LLNL / merlin

Machine Learning for HPC Workflows
MIT License
118 stars 26 forks source link

bugfix/monitor-shutdown #452

Closed bgunnar5 closed 8 months ago

bgunnar5 commented 10 months ago

This branch has the fix for the merlin monitor command so that it won't shut down an allocation if workers are still processing tasks for the spec that's given. This also required me to fix the current merlin status command so that it no longer has inconsistencies when using Redis as the broker.

bgunnar5 commented 10 months ago

This branch is pretty much ready for review now but I think it needs tests. I'm working on refactoring the integration test suite at the moment so I'll likely leave this as a draft until that refactor is merged.

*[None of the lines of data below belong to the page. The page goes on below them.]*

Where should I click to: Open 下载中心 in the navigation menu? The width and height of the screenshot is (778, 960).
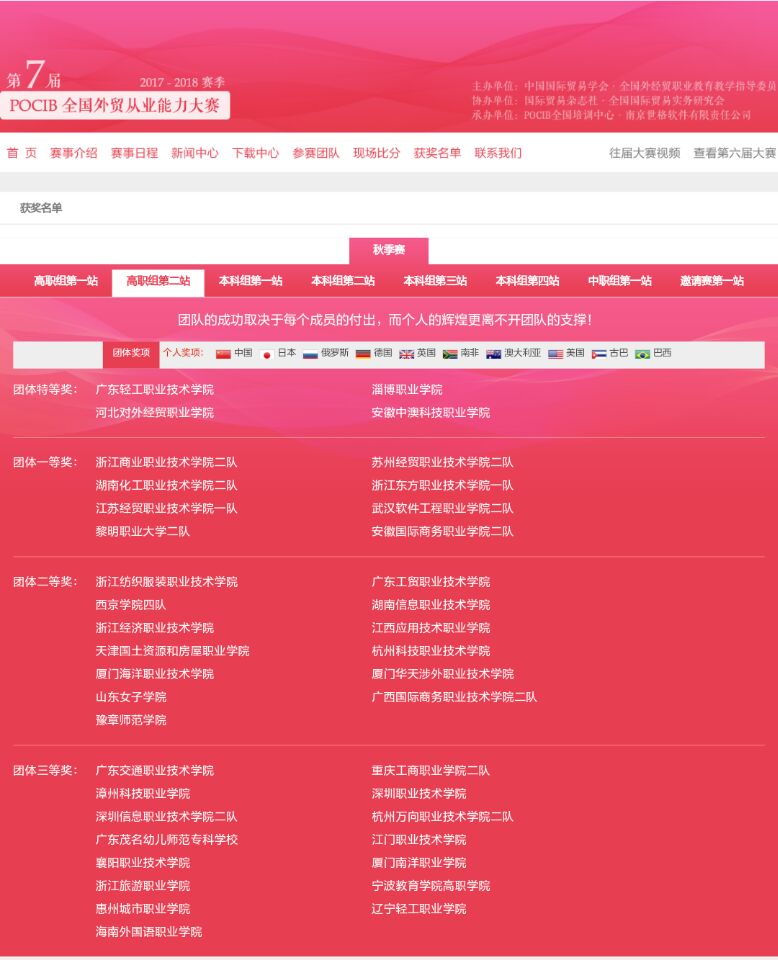[255, 153]
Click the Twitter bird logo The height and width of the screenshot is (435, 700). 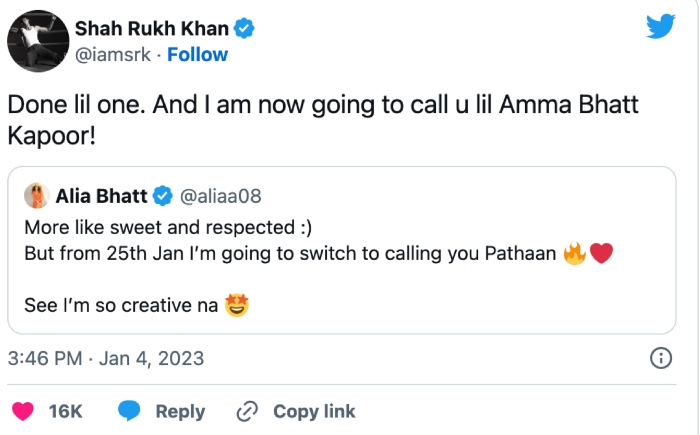[x=660, y=26]
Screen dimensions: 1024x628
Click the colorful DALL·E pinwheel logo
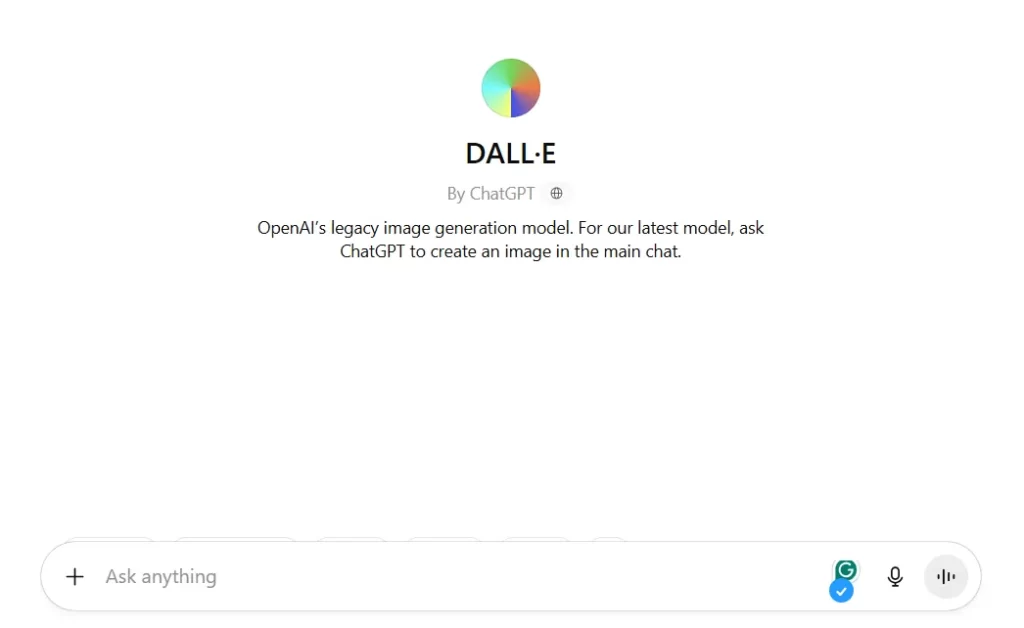(x=511, y=88)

The refactor will (hopefully) make writing tests much easier, especially for things like this.

koning commented 10 months ago

Great, I'll look at this

lucpeterson commented 10 months ago

Are there some tests we could make for this?

bgunnar5 commented 10 months ago

@lucpeterson I'm working on that at the moment. On a different branch I'm adding pytest fixtures for things like starting a redis server, creating a celery app, and launching workers to our integration test suite which will make writing integration tests more modular

bgunnar5 commented 8 months ago

@lucpeterson @koning @doutriaux1 Does this look ok to merge now?